Fiji Sevens
- Sport: Rugby sevens
- First season: 1993
- No. of teams: 16
- Most recent champion: New Zealand (2000)

= Fiji Sevens =

The Fiji Sevens, also known as the Suva Sevens, is an international rugby union sevens tournament held at the National Stadium in Suva, Fiji.
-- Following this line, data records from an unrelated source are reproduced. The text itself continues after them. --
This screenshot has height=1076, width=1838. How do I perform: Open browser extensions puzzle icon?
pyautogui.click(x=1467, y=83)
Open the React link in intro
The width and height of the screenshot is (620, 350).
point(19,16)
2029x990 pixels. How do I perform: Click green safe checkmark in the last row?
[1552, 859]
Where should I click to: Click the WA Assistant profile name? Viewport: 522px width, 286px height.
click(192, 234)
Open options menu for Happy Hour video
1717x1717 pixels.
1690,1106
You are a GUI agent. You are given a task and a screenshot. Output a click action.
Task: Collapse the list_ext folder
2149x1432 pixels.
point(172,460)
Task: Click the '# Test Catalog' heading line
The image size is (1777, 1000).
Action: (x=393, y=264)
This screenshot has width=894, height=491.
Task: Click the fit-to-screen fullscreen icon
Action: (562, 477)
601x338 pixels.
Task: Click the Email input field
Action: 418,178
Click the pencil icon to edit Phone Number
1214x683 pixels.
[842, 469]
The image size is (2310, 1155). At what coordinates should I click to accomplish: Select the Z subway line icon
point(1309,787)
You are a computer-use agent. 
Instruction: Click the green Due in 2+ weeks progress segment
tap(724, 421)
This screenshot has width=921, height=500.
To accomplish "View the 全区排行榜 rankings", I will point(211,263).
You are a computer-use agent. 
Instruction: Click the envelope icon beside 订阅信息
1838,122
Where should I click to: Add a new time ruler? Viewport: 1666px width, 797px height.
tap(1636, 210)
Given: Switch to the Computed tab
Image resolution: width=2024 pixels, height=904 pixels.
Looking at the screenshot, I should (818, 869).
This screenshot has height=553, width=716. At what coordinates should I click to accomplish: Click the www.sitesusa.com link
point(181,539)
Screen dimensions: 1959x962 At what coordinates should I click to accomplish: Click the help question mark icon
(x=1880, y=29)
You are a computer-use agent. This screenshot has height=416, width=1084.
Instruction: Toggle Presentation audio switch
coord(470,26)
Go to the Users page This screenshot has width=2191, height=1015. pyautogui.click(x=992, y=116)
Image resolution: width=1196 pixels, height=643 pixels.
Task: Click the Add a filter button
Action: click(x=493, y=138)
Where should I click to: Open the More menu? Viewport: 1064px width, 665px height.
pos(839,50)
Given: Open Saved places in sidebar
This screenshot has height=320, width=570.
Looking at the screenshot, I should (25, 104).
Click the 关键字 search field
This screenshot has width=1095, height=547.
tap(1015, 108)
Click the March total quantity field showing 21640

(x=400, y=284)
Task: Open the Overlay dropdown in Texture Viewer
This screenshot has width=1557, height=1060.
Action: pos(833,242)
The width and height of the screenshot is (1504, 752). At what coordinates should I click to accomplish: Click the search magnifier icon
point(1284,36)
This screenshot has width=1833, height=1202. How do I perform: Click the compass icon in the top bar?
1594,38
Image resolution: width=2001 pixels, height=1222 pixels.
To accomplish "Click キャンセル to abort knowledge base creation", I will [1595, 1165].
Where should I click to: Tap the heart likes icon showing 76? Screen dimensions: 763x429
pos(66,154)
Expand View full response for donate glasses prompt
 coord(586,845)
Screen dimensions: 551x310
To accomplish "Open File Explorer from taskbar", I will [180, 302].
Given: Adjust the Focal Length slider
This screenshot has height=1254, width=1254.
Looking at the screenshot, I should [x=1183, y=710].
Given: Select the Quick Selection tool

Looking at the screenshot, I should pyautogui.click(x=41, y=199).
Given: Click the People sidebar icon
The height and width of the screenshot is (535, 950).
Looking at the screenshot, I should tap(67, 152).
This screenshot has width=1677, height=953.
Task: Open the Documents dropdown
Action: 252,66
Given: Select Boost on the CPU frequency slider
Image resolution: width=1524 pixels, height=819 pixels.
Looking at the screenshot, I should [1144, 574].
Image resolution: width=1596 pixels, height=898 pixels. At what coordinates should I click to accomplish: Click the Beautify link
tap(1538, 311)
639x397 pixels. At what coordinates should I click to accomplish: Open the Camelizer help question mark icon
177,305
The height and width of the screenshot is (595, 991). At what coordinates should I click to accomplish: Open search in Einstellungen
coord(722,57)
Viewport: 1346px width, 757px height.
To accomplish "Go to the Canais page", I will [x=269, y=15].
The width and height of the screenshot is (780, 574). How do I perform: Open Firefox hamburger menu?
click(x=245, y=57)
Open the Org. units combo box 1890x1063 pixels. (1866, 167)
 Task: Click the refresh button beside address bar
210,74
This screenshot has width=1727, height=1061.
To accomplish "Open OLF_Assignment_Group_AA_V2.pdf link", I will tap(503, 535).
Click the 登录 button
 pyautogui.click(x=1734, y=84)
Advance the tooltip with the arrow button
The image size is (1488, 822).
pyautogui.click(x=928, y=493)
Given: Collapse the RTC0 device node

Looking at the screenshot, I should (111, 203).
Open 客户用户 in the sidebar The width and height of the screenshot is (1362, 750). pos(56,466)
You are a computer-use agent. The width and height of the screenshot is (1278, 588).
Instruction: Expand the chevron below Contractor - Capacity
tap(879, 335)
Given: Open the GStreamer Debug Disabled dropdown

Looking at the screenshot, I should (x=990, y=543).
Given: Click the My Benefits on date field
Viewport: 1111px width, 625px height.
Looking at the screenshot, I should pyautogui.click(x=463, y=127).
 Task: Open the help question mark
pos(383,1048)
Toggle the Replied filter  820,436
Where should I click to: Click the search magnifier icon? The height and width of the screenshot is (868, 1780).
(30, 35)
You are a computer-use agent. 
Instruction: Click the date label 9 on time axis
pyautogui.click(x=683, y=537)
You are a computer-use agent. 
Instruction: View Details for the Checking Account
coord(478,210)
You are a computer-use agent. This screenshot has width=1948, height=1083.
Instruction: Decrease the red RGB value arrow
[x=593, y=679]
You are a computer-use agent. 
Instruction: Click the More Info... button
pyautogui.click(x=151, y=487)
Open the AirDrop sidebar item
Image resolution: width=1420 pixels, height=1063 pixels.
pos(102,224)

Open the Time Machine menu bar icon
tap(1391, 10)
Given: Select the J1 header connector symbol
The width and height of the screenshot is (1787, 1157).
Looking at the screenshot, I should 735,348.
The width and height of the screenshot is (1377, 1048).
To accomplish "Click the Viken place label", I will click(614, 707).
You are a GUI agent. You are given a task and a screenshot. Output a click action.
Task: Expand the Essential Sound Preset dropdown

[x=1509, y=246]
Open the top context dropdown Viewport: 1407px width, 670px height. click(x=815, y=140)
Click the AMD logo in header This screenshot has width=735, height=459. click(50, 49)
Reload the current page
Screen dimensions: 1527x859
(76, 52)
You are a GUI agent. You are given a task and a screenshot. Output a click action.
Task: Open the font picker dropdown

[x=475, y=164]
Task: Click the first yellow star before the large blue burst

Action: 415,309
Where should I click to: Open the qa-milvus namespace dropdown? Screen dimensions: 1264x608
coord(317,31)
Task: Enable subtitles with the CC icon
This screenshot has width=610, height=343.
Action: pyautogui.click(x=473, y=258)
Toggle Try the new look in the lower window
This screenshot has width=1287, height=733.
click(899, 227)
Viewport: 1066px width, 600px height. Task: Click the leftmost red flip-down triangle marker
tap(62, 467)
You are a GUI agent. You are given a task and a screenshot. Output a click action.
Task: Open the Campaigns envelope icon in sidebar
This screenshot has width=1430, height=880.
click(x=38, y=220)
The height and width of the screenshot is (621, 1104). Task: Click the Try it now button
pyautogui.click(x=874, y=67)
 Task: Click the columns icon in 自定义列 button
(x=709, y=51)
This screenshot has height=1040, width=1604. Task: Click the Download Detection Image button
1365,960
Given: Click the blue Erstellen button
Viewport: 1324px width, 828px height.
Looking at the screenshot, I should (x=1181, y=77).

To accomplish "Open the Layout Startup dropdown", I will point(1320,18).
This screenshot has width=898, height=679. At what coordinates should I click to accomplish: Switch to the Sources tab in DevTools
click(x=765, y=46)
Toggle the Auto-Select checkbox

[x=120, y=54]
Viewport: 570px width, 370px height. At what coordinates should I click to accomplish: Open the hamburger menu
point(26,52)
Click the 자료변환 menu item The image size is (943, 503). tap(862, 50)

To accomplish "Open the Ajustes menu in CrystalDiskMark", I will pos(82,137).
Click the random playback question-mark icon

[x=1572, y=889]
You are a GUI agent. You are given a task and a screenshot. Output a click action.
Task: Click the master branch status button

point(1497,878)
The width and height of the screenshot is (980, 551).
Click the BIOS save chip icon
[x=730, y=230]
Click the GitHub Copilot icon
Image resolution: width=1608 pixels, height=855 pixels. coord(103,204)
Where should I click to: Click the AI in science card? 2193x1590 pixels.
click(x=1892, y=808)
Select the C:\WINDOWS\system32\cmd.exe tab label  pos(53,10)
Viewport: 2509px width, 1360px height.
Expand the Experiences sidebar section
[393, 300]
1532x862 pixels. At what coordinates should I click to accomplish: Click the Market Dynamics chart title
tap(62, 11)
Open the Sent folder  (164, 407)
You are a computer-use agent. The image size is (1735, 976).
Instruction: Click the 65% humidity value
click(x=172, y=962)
It was a part of the Sevens World Series in 2000, but in the wake of the Fijian coup d'état later that year, the tournament was dropped from the World circuit for the following season.

==Results==

| Year | Venue | Cup final |  |  | Placings |  |  | Refs |
|---|---|---|---|---|---|---|---|---|
|  |  | Winner | Score | Runner-up | Plate | Bowl | Shield |  |
| 1993 | National Stadium Suva | Fiji | 26–0 | FIJ Suva | New Zealand | Canada | n/a |  |
| 1994 | National Stadium Suva |  |  |  |  |  | n/a |  |
| 1995 | National Stadium Suva |  |  |  |  |  | n/a |  |
| 1996 | National Stadium Suva | Fiji | 22–21 | New Zealand | Hong Kong | Cook Islands | n/a |  |
| 1997 | National Stadium Suva | Fiji | 26–19 | Western Samoa |  |  | n/a |  |
| 1998 | National Stadium Suva | Fiji | 28–19 | AUS Australian Fijians |  |  | n/a |  |
| 1999 | National Stadium Suva | Fiji | 35–7 | AUS Australian Fijians | FRA Froggies | Canada | n/a |  |
| 2000 | National Stadium Suva | New Zealand | 31–5 | Fiji | Argentina | Papua New Guinea | n/a |  |

Key:
Blue border on the left indicates tournaments included in the World Rugby Sevens Series.